## [Task requirements]
Range to copy from the entries below: the line containing "The height and" through the line containing "You are a GUI", inclusive. Retype only those lines, exactly, without any images.
---- Material for this task
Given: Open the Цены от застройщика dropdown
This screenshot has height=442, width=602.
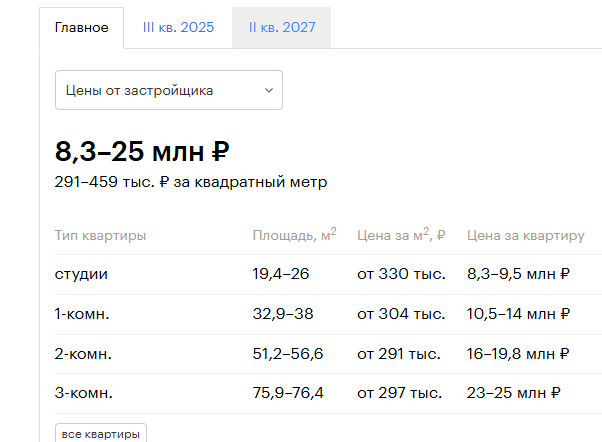Looking at the screenshot, I should tap(169, 90).
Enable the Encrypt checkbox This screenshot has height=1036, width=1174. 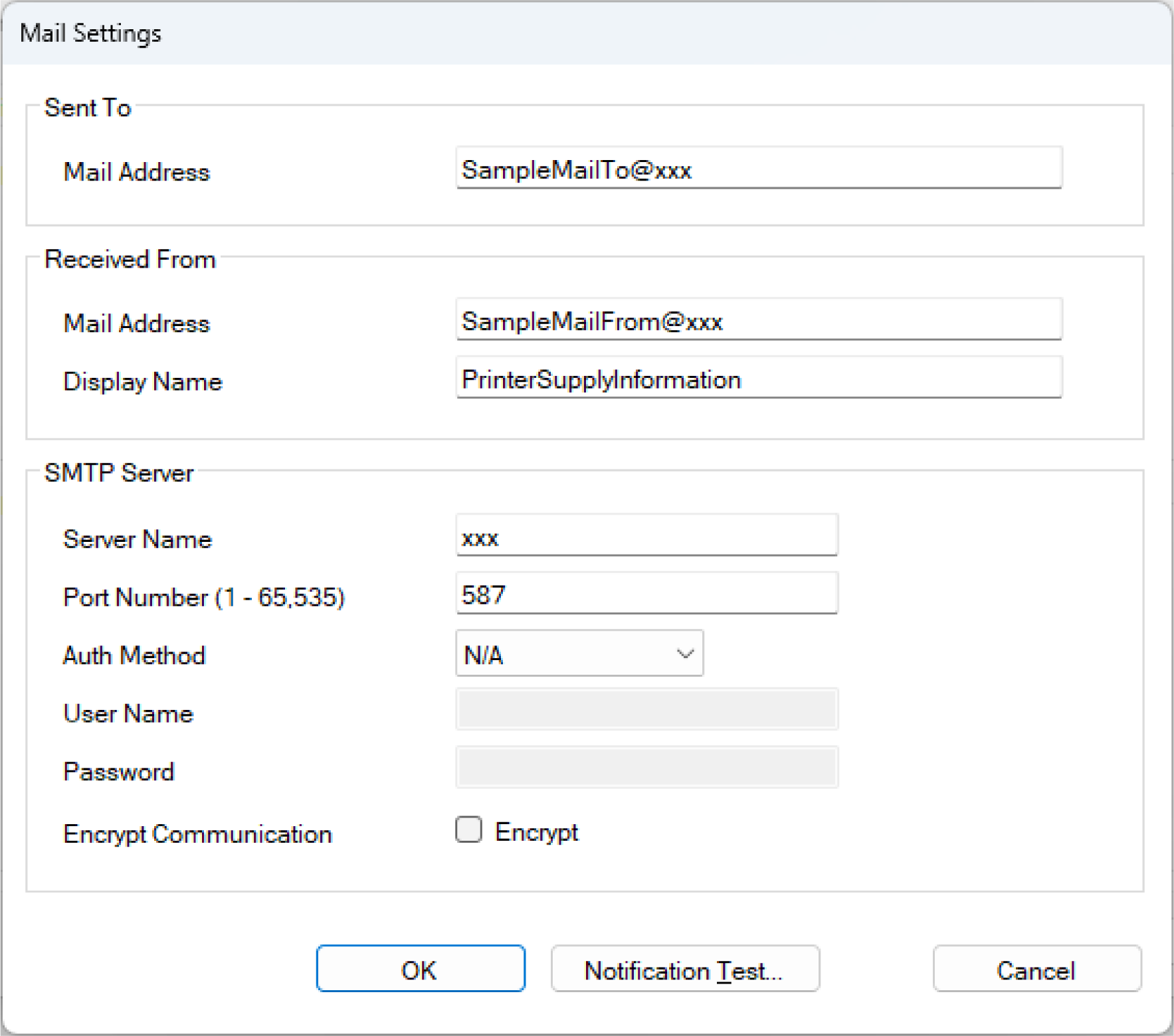(x=468, y=830)
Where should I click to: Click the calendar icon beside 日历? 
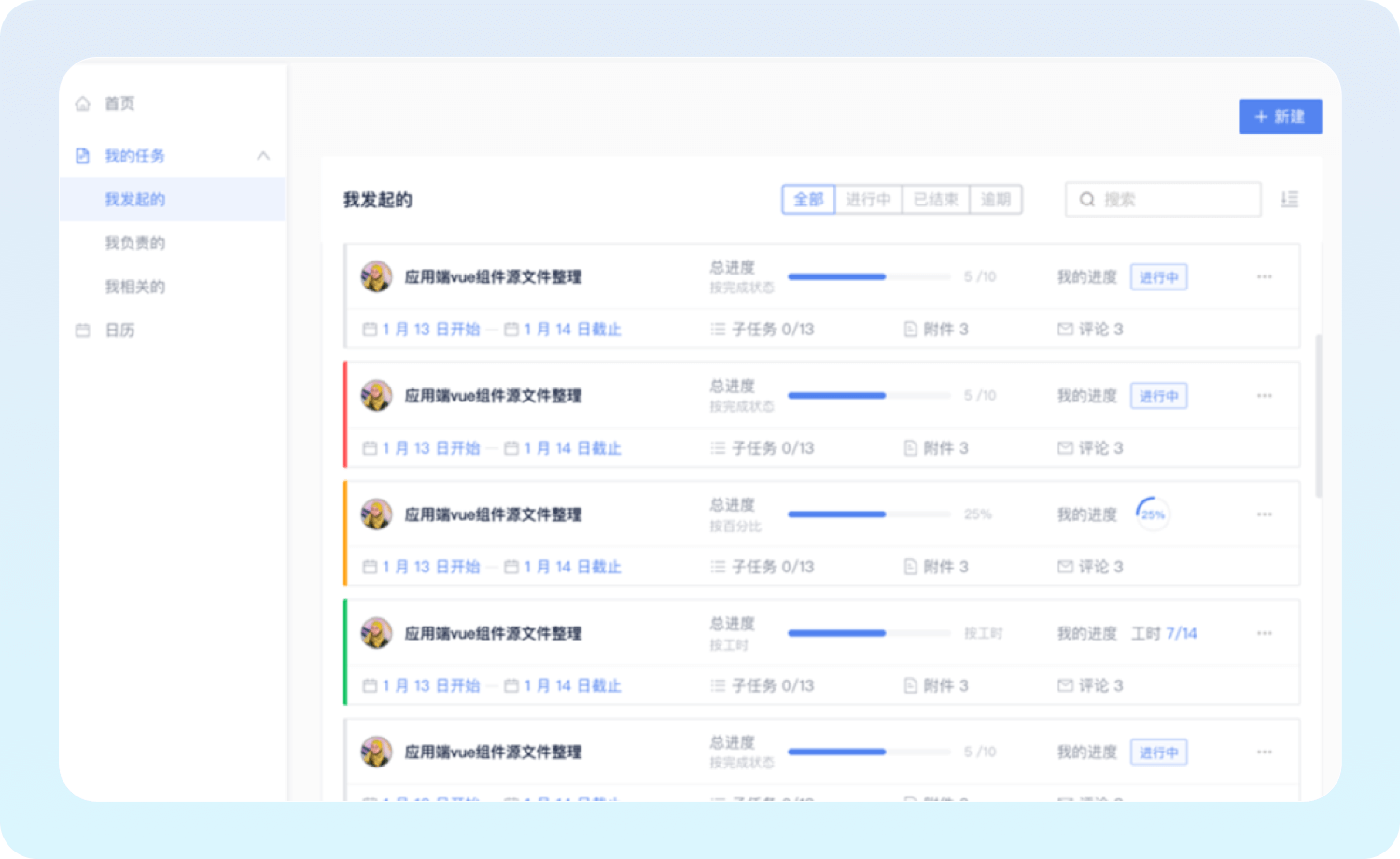tap(83, 331)
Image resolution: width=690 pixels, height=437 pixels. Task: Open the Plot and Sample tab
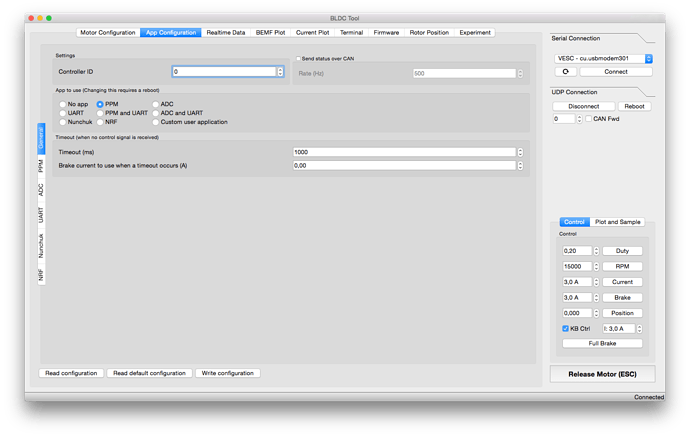tap(618, 222)
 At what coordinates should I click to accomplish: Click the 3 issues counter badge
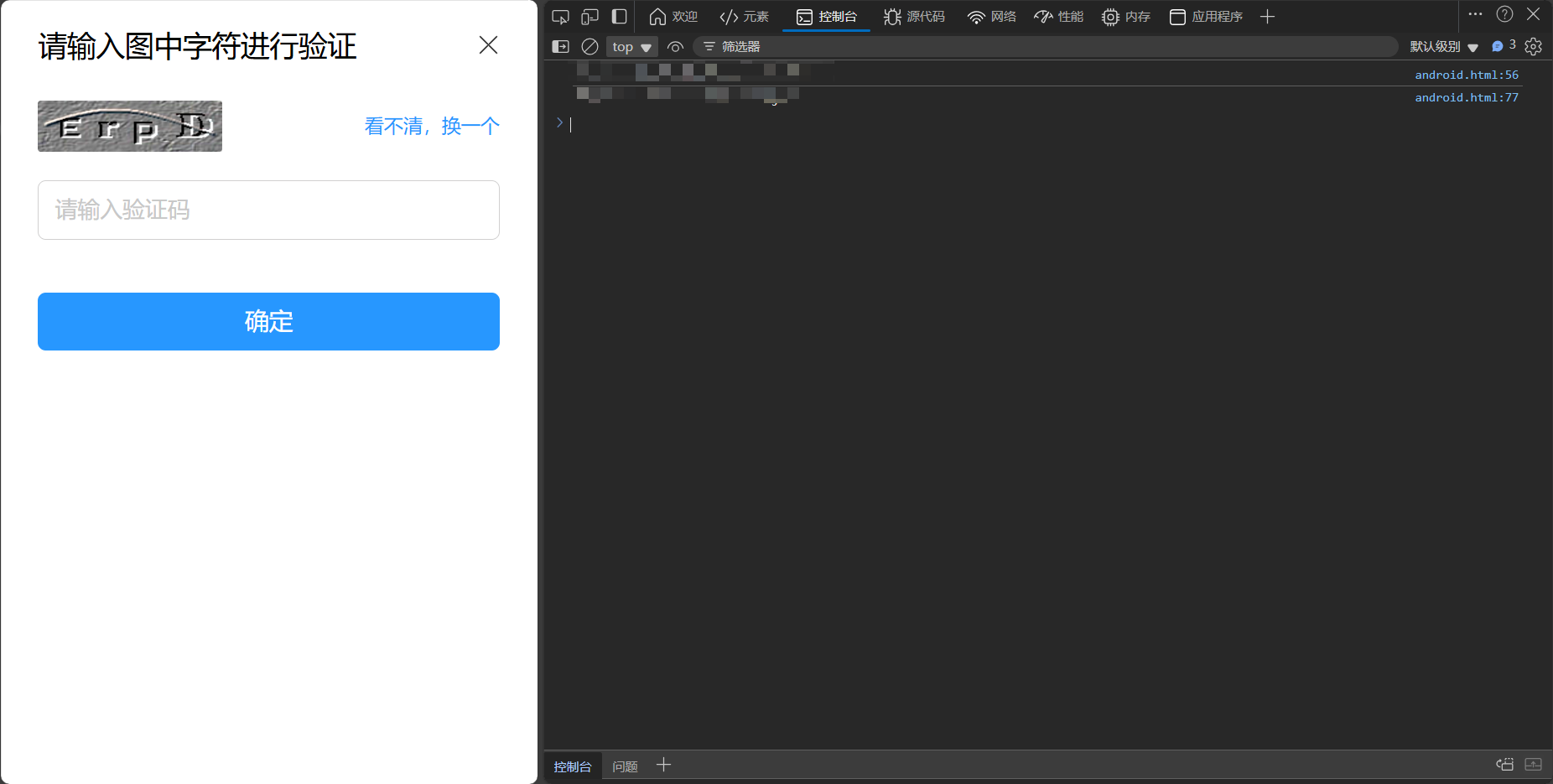(1504, 46)

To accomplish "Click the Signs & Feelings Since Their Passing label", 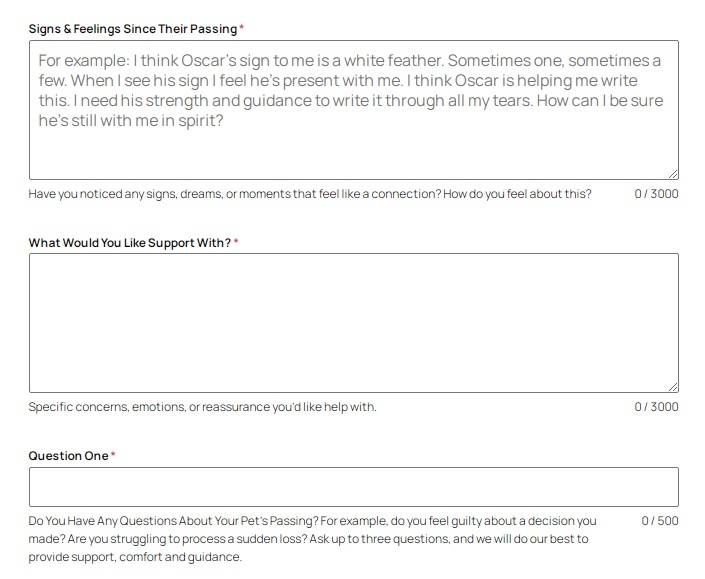I will pos(133,29).
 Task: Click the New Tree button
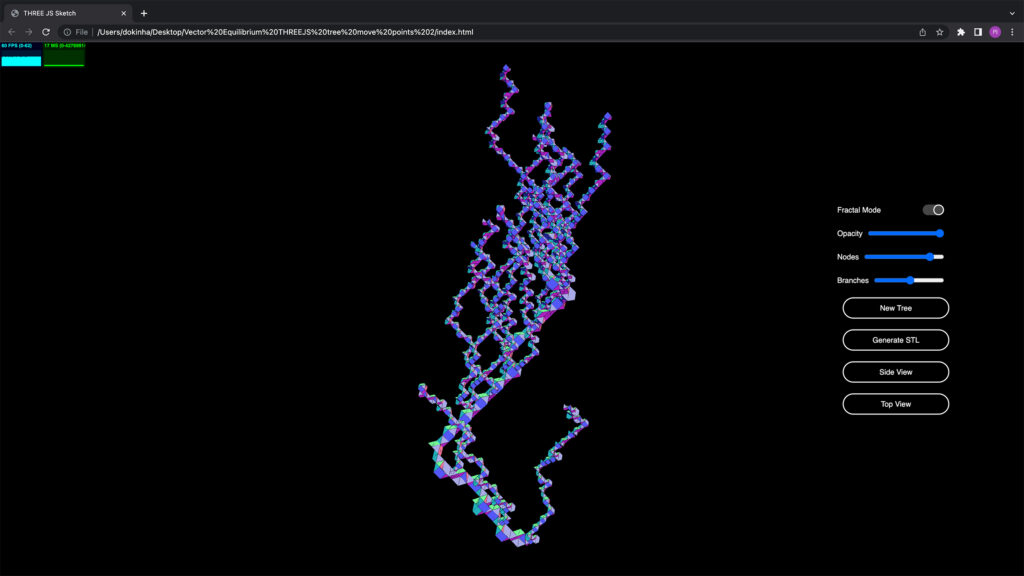(x=895, y=308)
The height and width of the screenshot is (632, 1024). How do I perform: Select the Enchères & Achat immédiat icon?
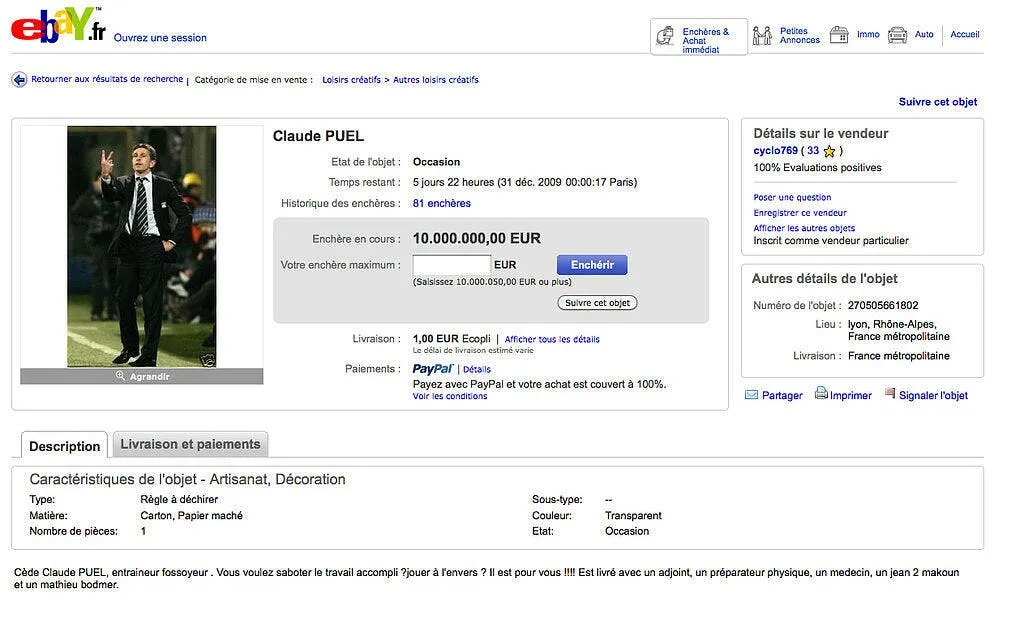point(667,37)
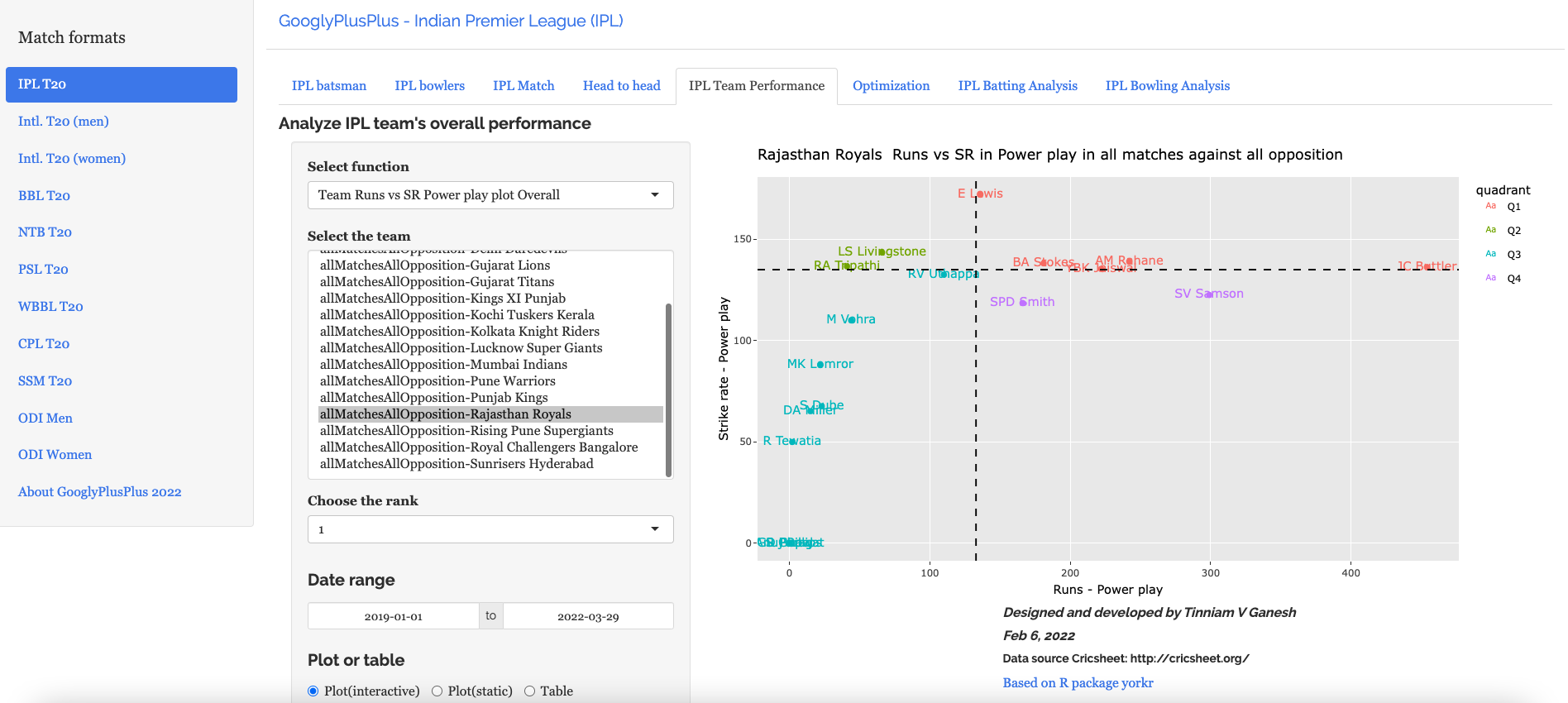Viewport: 1568px width, 703px height.
Task: Open the IPL batsman tab
Action: [328, 86]
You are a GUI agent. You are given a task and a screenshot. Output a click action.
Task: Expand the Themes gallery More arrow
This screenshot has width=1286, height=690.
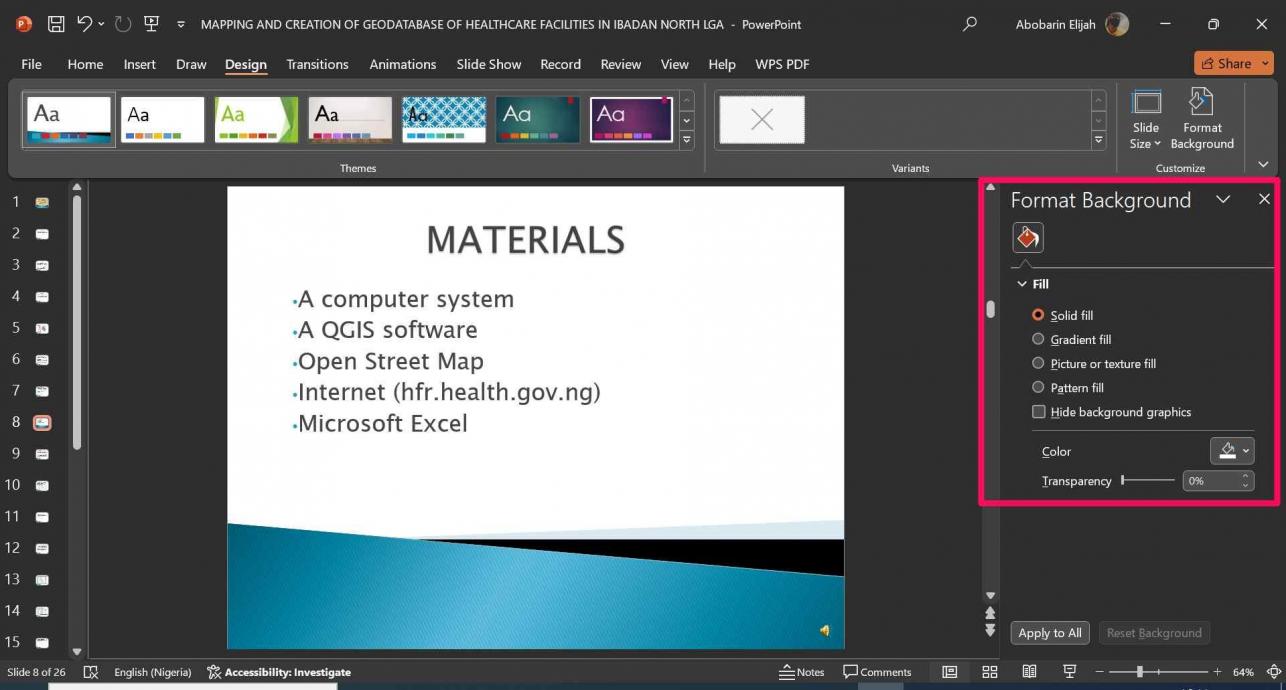686,141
--------
## [Output of the exercise]
The height and width of the screenshot is (632, 1024). How do I perform: Select the Enchères & Achat immédiat icon?
point(667,37)
Viewport: 1568px width, 703px height.
Task: Open the IPL batsman tab
Action: [328, 86]
You are a GUI agent. You are given a task and a screenshot. Output a click action.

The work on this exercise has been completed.